Mais c’est sur les éléments de vision du monde que les textes rassemblés ici sont les plus intéressants. Goebbels toujours en montre la spécificité tout en faisant le lien avec la critique du judéo-bolchévisme : « Ce que nous entendons d’ordinaire par idée et conception du monde en général n’a absolument rien à voir avec ce qu’on appelle le « bolchevisme ». Cette doctrine est une folie pathologique, criminelle, manifestement conçue par des Juifs, conduite par des Juifs dans le but d’anéantir les peuples cultivés de l’Europe et de faire peser sur eux une domination judaïque mondiale. Le bolchevisme ne pouvait sortir que du cerveau de Juifs et c’est uniquement sur l’asphalte stérile des grandes villes qu’il a rencontré des possibilités d’extension »[19]. Hitler insiste lui sur le principe d’autorité : « Le principe d’autorité a été, de tous temps, le plus actif ordonnateur des œuvres culturelles. Mais il ne crée pas seulement les conditions générales permettant ces réalisations culturelles, c’est lui aussi qui a créé ces prémices. »[20]. Et de compléter : « Mais le principe de la volonté autoritaire vise à mettre fin à la période de décadence et à inaugurer une nouvelle période d’essor, c’est-à-dire de développement constructeur. L’idée nationale-socialiste, sortie victorieuse du libre jeu des forces, et le mouvement qui la représente, vont donc prendre la direction de la nation non seulement dans le domaine politique, mais dans les domaines économiques et culturel »[21]. À l’inverse, se trouvent les principes démocratiques qu’il critique fermement : « La mentalité qui mène à l’anarchie, on peut dire même la base spirituelle de toute anarchie, c’est la démocratie. Aucun État n’a été créé par la démocratie de tout à l’heure, mais les plus grands empires ont été détruits par ce genre de démocratie.

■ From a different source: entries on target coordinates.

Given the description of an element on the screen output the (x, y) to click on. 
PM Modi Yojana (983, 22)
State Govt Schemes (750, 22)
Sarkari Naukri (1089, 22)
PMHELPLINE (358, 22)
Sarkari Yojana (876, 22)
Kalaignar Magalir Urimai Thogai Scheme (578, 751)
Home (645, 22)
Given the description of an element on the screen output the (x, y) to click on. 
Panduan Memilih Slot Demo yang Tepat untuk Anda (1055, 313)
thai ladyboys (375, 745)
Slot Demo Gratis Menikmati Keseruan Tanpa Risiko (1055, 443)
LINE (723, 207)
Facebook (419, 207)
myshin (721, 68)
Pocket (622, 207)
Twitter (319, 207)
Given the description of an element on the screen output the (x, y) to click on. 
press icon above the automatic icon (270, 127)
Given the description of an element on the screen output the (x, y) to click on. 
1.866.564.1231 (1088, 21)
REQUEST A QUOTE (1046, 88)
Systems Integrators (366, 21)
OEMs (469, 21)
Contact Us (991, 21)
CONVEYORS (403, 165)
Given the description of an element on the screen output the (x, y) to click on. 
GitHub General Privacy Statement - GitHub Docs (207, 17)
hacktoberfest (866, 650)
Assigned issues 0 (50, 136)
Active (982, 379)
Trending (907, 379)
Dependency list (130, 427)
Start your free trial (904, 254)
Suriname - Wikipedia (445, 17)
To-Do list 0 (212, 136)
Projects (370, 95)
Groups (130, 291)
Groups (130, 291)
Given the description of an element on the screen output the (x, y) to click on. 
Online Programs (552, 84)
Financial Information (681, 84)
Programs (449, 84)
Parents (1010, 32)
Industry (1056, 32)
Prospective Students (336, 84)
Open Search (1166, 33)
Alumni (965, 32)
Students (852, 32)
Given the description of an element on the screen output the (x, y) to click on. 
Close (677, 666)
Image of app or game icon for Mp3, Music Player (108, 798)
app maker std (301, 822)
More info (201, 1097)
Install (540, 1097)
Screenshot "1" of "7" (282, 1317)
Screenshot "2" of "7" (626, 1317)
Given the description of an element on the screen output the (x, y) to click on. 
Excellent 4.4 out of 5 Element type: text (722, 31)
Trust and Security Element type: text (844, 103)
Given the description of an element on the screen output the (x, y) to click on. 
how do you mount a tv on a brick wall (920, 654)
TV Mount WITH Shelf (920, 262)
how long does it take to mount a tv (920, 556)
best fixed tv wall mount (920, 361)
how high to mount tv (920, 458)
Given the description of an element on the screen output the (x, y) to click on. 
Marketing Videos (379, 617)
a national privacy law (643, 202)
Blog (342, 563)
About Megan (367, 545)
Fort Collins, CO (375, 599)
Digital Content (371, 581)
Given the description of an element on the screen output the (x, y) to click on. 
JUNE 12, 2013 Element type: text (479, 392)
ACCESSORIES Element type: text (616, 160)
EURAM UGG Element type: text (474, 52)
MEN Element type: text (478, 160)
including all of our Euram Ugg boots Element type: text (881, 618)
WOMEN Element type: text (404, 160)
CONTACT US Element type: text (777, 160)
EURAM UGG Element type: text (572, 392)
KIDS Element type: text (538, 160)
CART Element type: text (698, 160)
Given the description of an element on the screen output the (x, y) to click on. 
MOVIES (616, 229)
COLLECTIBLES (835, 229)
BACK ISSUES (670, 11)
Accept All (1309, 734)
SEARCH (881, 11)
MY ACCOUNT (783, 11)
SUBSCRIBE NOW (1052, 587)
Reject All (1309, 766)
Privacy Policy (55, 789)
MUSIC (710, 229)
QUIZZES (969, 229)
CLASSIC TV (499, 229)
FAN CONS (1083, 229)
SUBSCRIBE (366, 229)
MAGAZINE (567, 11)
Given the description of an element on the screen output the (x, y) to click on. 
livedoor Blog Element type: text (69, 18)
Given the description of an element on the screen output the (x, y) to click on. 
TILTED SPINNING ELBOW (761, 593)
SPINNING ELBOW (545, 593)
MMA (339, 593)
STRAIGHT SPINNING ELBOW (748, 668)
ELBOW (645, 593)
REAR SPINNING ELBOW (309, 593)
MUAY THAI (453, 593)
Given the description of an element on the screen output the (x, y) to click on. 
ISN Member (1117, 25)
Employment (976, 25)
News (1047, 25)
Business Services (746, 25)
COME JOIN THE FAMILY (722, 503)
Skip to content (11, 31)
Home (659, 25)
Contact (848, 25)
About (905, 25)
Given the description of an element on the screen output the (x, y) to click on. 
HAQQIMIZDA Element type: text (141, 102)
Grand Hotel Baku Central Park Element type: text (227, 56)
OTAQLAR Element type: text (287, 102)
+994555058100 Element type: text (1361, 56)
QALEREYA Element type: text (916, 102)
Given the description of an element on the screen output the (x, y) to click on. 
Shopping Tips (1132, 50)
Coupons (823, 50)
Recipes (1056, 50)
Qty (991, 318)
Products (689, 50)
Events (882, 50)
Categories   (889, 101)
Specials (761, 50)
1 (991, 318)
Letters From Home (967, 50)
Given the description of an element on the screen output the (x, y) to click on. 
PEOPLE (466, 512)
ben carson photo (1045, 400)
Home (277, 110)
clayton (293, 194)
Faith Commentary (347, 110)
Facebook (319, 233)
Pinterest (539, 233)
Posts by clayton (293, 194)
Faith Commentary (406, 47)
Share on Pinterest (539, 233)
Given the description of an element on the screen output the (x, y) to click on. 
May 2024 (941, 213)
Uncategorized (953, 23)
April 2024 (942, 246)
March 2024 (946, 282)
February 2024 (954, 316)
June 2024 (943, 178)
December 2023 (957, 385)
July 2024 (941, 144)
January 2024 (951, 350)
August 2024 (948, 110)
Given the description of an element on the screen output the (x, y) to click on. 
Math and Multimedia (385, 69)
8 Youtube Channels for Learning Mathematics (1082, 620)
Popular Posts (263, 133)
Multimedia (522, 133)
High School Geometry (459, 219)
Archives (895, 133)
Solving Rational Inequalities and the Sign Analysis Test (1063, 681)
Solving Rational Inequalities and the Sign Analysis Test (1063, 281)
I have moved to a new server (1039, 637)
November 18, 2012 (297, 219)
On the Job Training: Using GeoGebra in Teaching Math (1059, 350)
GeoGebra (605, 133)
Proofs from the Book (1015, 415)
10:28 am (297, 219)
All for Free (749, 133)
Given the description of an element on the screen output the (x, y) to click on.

Oui, cette démocratie en ses derniers excès aboutit immanquablement à l’anarchie de même que, en revanche, l’autorité ou, pour mieux dire, le principe autoritaire a toujours immanquablement, dans ses effets, ramené à l’Etat, c’est-à-dire à un ordre commun plus élevé »[22] Avant de se prononcer sur son propre rôle historique : « La postérité ne nous demandera pas si, à cette époque critique et menaçante, nous avons maintenu la liberté démocratique, c’est-à-dire le désordre, mais si nous avons réussi à préserver un grand peuple de la débâcle économique et politique »[23]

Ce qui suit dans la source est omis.